A few tips I've picked up by finding a few ebook marketing websites recently by accident:

* Long-form! Write a lot of text explaining why your ebook will be useful, giving helpful examples (but not real answers... that's in the ebook) and basically just lots of stuff that'll make the reader feel like you've put lots of work into this thing, you're giving them all this text for free, and it'd be kinda rude if they didn't buy a copy of your ebook.

* Get people saying "yes": the simplest is to only have the beginning of your interminable pitch on the home page... don't have any actual info there (not even the fact that you're selling an ebook): instead, put a big link at the bottom of page 1 that says "Yes! I'd like to learn more!" or similar.

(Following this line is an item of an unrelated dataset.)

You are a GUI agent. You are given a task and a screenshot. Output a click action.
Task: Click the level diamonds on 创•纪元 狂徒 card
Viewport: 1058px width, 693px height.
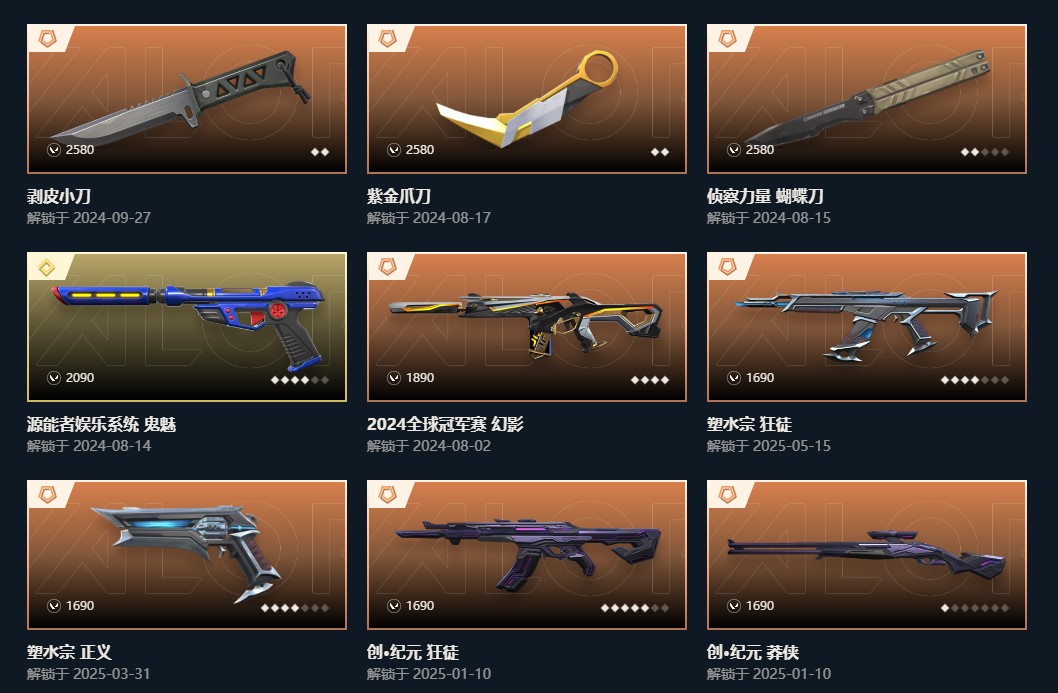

* Urgency AND anchoring in one! When you finally show the price (after initial anchoring like "most people would expect to pay hundreds of dollars for tips this valuable"), use a bit of JavaScript to say that "Our normal price is $79 -- but due to high demand we've lowered the price to only $49... but only until " + tomorrowsDate + "! If you miss this flash sale, you'll need to pay full price, sorry!"

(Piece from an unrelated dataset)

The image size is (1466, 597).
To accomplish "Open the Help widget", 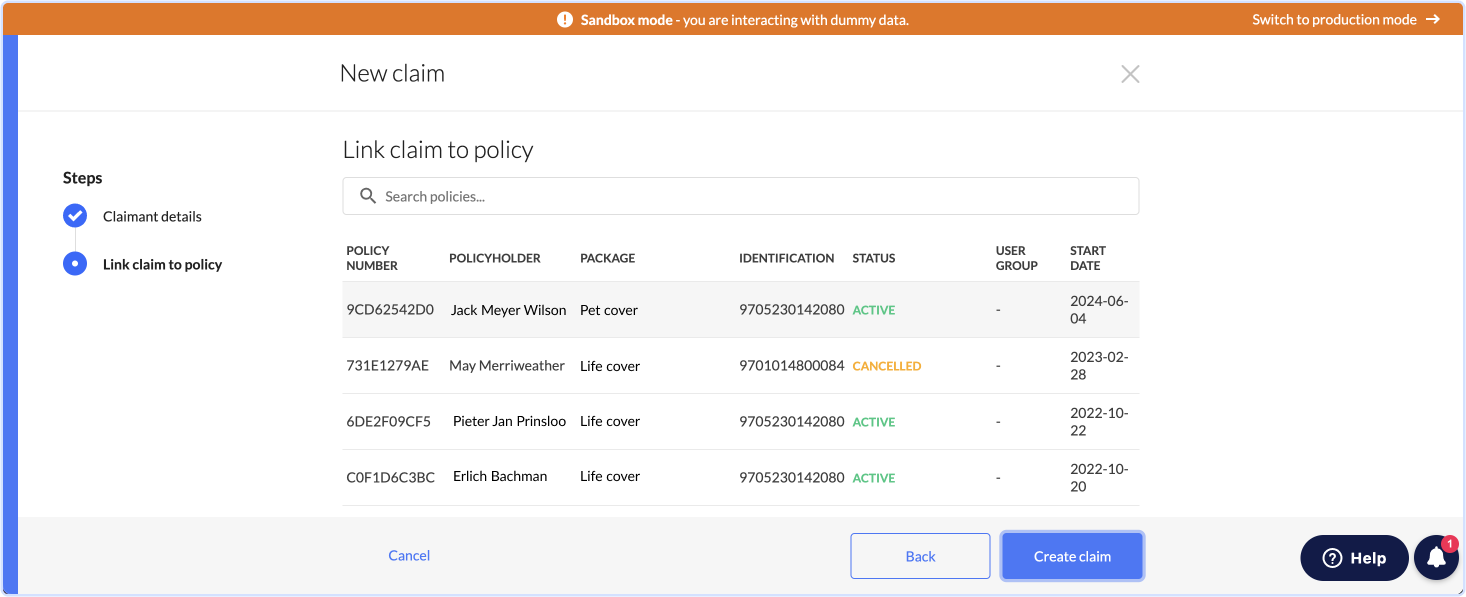I will (1354, 558).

* Get their email so your long-form sale can go on forever! Require an email address to see an excerpt, or maybe even to see the page with pricing. Then every week or so send them an email with another ton of text, and "accidents" like "oh no, we accidentally lowered the price with a typo but we'll have to honor that just for today!"

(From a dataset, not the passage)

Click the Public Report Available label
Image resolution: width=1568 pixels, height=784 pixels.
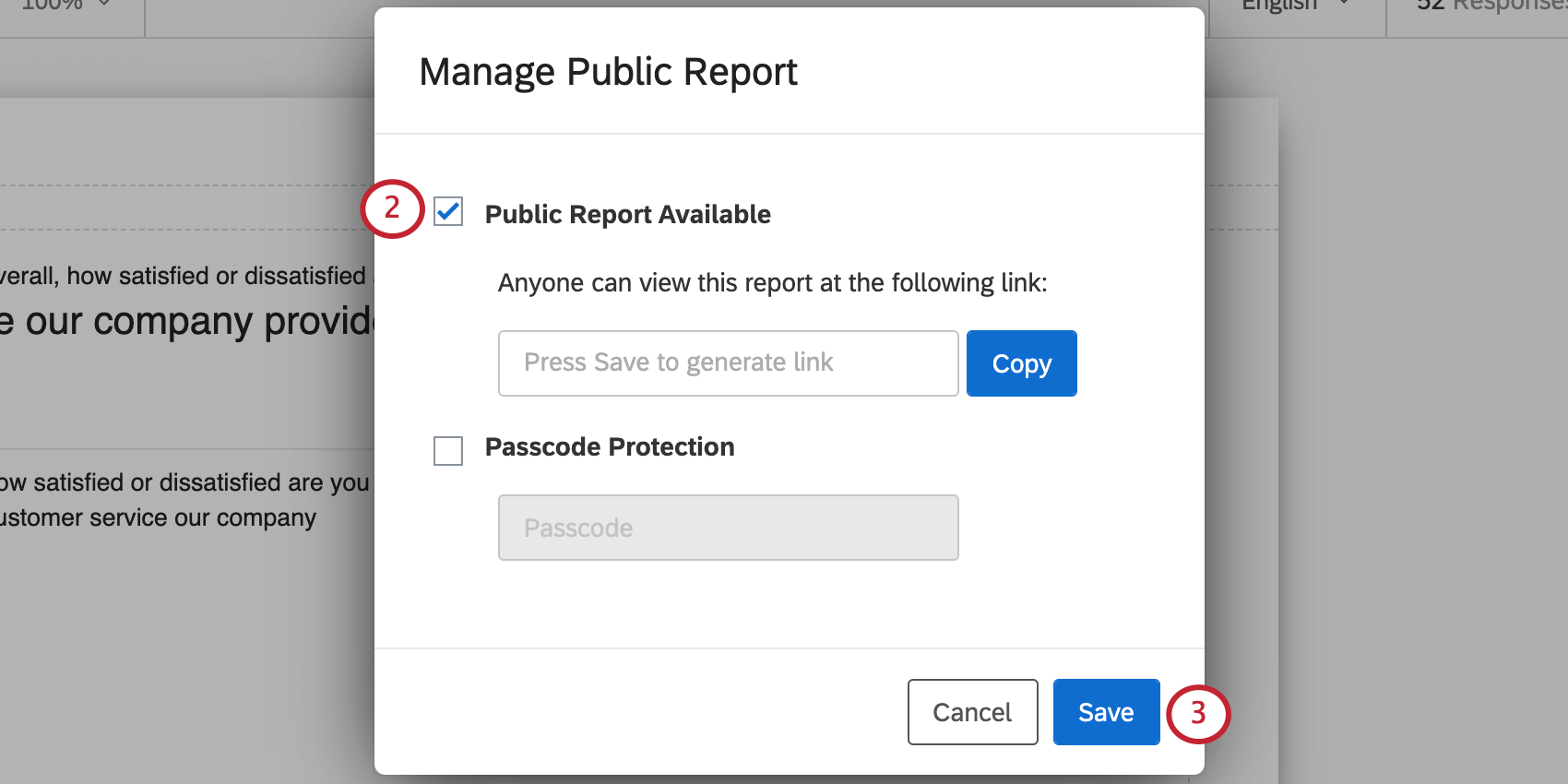627,214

This is only partly tongue-in-cheek. This may sound annoying -- and indeed, it is -- but I'll bet it really works. Even recognizing the tricks at each step, it's sometimes hard for me to avoid getting sucked in.


I have no experience making millions of dollars from eBooks, but I can report that the final section is incorrect. I have sold books on leanpub.com to technically savvy users who apparently do pay for ebooks.

Twice I have tried to give away ebooks here on HN, and both times there were people who chose to pay even though the content was available free in PDF, iBook, and Kindle formats.


I would argue that that represents an unusual case: people here pay you out of respect/gratitude for your contribution to the community.

For unknown authors, the sales picture is different.


That may be true. Let's say that it is. In that case, the article could be improved by distinguishing between the two cases of an author with a niche brand of some sort and an author without. If you have a niche brand, some of the other marketplaces may offer advantages such as lower costs or more flexibility.


An author with an established brand or significant following (and I count your HN reputation as an example) can sell anywhere, b/c readers will seek out his work and deal with all kinds of annoyances: usb cable device syncs, finding out which folder to copy into, which ebook format file to use, etc.

If you don't have a brand or following, though, selling through marketplaces that are not tied to devices is a huge disadvantage.

The typical ipad/kindle/nook user does not go outside the store built-in to the device looking for content (the majority of them probably don't even know it's possible), except for a small, bleeding-edge minority.


From the titles was expecting the story to have practical tips for publishing and marketing ebooks. This reads more as a short overview of the 3 most popular markets but doesn't dive that deep.


As I mentioned at the start, it was an extended explanation for people who needed more than just links to KDP and iBookstore.